• **Exercise requirements**
Copy the following listing line for line, changing nothing.
· · · · ·
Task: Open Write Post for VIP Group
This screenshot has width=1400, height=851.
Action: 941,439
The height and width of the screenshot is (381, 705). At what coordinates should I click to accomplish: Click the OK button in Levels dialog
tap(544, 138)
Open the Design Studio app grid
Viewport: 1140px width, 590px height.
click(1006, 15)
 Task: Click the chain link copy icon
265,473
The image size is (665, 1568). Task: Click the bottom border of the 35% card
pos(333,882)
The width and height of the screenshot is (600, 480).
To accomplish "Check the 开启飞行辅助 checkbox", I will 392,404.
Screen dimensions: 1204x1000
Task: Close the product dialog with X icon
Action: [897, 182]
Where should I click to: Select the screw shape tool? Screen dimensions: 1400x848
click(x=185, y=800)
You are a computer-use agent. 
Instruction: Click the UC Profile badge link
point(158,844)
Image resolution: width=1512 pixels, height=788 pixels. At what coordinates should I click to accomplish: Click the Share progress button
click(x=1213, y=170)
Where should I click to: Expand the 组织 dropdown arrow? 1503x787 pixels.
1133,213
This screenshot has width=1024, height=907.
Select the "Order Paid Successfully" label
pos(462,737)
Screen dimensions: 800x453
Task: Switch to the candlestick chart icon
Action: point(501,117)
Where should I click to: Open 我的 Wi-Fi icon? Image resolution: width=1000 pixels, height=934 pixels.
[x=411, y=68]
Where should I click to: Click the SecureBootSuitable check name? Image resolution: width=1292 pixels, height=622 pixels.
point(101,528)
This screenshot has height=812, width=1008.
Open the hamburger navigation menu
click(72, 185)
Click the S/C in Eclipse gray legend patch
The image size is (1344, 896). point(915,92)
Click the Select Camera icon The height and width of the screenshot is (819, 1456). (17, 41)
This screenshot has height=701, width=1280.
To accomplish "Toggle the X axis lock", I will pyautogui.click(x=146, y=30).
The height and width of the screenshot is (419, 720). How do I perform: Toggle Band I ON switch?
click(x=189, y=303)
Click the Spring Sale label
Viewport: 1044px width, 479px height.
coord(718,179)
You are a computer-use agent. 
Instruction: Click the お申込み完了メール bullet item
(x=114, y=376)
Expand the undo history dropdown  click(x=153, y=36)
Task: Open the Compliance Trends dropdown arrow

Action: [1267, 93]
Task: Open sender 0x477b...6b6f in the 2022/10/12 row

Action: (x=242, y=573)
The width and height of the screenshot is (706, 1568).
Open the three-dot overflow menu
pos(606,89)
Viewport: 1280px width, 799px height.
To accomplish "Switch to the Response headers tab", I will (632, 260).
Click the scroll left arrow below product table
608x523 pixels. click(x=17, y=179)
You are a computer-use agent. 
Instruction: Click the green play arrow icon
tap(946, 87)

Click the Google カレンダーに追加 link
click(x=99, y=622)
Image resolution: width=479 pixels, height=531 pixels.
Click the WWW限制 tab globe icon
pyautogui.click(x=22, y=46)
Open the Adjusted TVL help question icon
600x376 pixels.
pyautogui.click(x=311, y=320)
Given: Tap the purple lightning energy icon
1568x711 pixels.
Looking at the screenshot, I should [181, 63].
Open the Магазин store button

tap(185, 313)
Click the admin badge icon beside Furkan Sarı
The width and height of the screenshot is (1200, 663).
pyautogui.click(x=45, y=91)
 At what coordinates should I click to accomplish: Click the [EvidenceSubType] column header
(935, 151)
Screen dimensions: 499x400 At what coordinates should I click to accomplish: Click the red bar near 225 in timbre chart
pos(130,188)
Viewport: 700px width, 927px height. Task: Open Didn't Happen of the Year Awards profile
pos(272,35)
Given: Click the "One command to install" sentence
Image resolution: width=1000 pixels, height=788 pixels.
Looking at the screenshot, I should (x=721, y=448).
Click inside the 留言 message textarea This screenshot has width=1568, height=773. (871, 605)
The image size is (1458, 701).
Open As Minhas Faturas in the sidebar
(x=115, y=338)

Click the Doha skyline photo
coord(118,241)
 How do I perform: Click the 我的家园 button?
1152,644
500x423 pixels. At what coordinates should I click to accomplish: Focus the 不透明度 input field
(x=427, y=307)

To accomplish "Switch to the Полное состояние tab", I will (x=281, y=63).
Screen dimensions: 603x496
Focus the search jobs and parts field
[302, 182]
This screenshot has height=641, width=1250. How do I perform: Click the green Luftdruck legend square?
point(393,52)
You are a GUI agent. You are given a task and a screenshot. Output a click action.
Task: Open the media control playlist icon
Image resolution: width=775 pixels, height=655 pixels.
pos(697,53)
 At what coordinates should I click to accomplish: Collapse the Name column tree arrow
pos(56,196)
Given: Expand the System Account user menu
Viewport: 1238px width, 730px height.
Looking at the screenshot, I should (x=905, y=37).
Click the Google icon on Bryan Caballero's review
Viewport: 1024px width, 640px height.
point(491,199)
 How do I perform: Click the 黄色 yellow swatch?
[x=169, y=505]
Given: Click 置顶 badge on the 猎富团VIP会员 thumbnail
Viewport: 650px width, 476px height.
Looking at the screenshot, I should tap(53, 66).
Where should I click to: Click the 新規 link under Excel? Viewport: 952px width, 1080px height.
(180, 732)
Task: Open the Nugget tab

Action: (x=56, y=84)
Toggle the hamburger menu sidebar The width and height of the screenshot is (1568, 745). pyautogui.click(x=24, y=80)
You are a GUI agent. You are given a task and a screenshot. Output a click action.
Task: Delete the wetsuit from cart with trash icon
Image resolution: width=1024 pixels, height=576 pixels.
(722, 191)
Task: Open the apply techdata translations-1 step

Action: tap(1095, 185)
· · · · ·
• **Written response**
Task: Open Write Post for VIP Group
This screenshot has width=1400, height=851.
Action: 941,439
The height and width of the screenshot is (381, 705). At what coordinates should I click to accomplish: Click the OK button in Levels dialog
tap(544, 138)
Open the Design Studio app grid
Viewport: 1140px width, 590px height.
click(1006, 15)
 Task: Click the chain link copy icon
265,473
The image size is (665, 1568). Task: Click the bottom border of the 35% card
pos(333,882)
The width and height of the screenshot is (600, 480).
To accomplish "Check the 开启飞行辅助 checkbox", I will 392,404.
Screen dimensions: 1204x1000
Task: Close the product dialog with X icon
Action: [897, 182]
Where should I click to: Select the screw shape tool? Screen dimensions: 1400x848
click(x=185, y=800)
You are a computer-use agent. 
Instruction: Click the UC Profile badge link
point(158,844)
Image resolution: width=1512 pixels, height=788 pixels. At what coordinates should I click to accomplish: Click the Share progress button
click(x=1213, y=170)
Where should I click to: Expand the 组织 dropdown arrow? 1503x787 pixels.
1133,213
This screenshot has width=1024, height=907.
Select the "Order Paid Successfully" label
pos(462,737)
Screen dimensions: 800x453
Task: Switch to the candlestick chart icon
Action: point(501,117)
Where should I click to: Open 我的 Wi-Fi icon? Image resolution: width=1000 pixels, height=934 pixels.
[x=411, y=68]
Where should I click to: Click the SecureBootSuitable check name? Image resolution: width=1292 pixels, height=622 pixels.
point(101,528)
This screenshot has height=812, width=1008.
Open the hamburger navigation menu
click(72, 185)
Click the S/C in Eclipse gray legend patch
The image size is (1344, 896). point(915,92)
Click the Select Camera icon The height and width of the screenshot is (819, 1456). (17, 41)
This screenshot has height=701, width=1280.
To accomplish "Toggle the X axis lock", I will pyautogui.click(x=146, y=30).
The height and width of the screenshot is (419, 720). How do I perform: Toggle Band I ON switch?
click(x=189, y=303)
Click the Spring Sale label
Viewport: 1044px width, 479px height.
coord(718,179)
You are a computer-use agent. 
Instruction: Click the お申込み完了メール bullet item
(x=114, y=376)
Expand the undo history dropdown  click(x=153, y=36)
Task: Open the Compliance Trends dropdown arrow

Action: [1267, 93]
Task: Open sender 0x477b...6b6f in the 2022/10/12 row

Action: (x=242, y=573)
The width and height of the screenshot is (706, 1568).
Open the three-dot overflow menu
pos(606,89)
Viewport: 1280px width, 799px height.
To accomplish "Switch to the Response headers tab", I will (632, 260).
Click the scroll left arrow below product table
608x523 pixels. click(x=17, y=179)
You are a computer-use agent. 
Instruction: Click the green play arrow icon
tap(946, 87)

Click the Google カレンダーに追加 link
click(x=99, y=622)
Image resolution: width=479 pixels, height=531 pixels.
Click the WWW限制 tab globe icon
pyautogui.click(x=22, y=46)
Open the Adjusted TVL help question icon
600x376 pixels.
pyautogui.click(x=311, y=320)
Given: Tap the purple lightning energy icon
1568x711 pixels.
Looking at the screenshot, I should [181, 63].
Open the Магазин store button

tap(185, 313)
Click the admin badge icon beside Furkan Sarı
The width and height of the screenshot is (1200, 663).
pyautogui.click(x=45, y=91)
 At what coordinates should I click to accomplish: Click the [EvidenceSubType] column header
(935, 151)
Screen dimensions: 499x400 At what coordinates should I click to accomplish: Click the red bar near 225 in timbre chart
pos(130,188)
Viewport: 700px width, 927px height. Task: Open Didn't Happen of the Year Awards profile
pos(272,35)
Given: Click the "One command to install" sentence
Image resolution: width=1000 pixels, height=788 pixels.
Looking at the screenshot, I should (x=721, y=448).
Click inside the 留言 message textarea This screenshot has width=1568, height=773. (871, 605)
The image size is (1458, 701).
Open As Minhas Faturas in the sidebar
(x=115, y=338)

Click the Doha skyline photo
coord(118,241)
 How do I perform: Click the 我的家园 button?
1152,644
500x423 pixels. At what coordinates should I click to accomplish: Focus the 不透明度 input field
(x=427, y=307)

To accomplish "Switch to the Полное состояние tab", I will (x=281, y=63).
Screen dimensions: 603x496
Focus the search jobs and parts field
[302, 182]
This screenshot has height=641, width=1250. How do I perform: Click the green Luftdruck legend square?
point(393,52)
You are a GUI agent. You are given a task and a screenshot. Output a click action.
Task: Open the media control playlist icon
Image resolution: width=775 pixels, height=655 pixels.
pos(697,53)
 At what coordinates should I click to accomplish: Collapse the Name column tree arrow
pos(56,196)
Given: Expand the System Account user menu
Viewport: 1238px width, 730px height.
Looking at the screenshot, I should (x=905, y=37).
Click the Google icon on Bryan Caballero's review
Viewport: 1024px width, 640px height.
point(491,199)
 How do I perform: Click the 黄色 yellow swatch?
[x=169, y=505]
Given: Click 置顶 badge on the 猎富团VIP会员 thumbnail
Viewport: 650px width, 476px height.
Looking at the screenshot, I should tap(53, 66).
Where should I click to: Click the 新規 link under Excel? Viewport: 952px width, 1080px height.
(180, 732)
Task: Open the Nugget tab

Action: (x=56, y=84)
Toggle the hamburger menu sidebar The width and height of the screenshot is (1568, 745). pyautogui.click(x=24, y=80)
You are a GUI agent. You are given a task and a screenshot. Output a click action.
Task: Delete the wetsuit from cart with trash icon
Image resolution: width=1024 pixels, height=576 pixels.
(722, 191)
Task: Open the apply techdata translations-1 step

Action: tap(1095, 185)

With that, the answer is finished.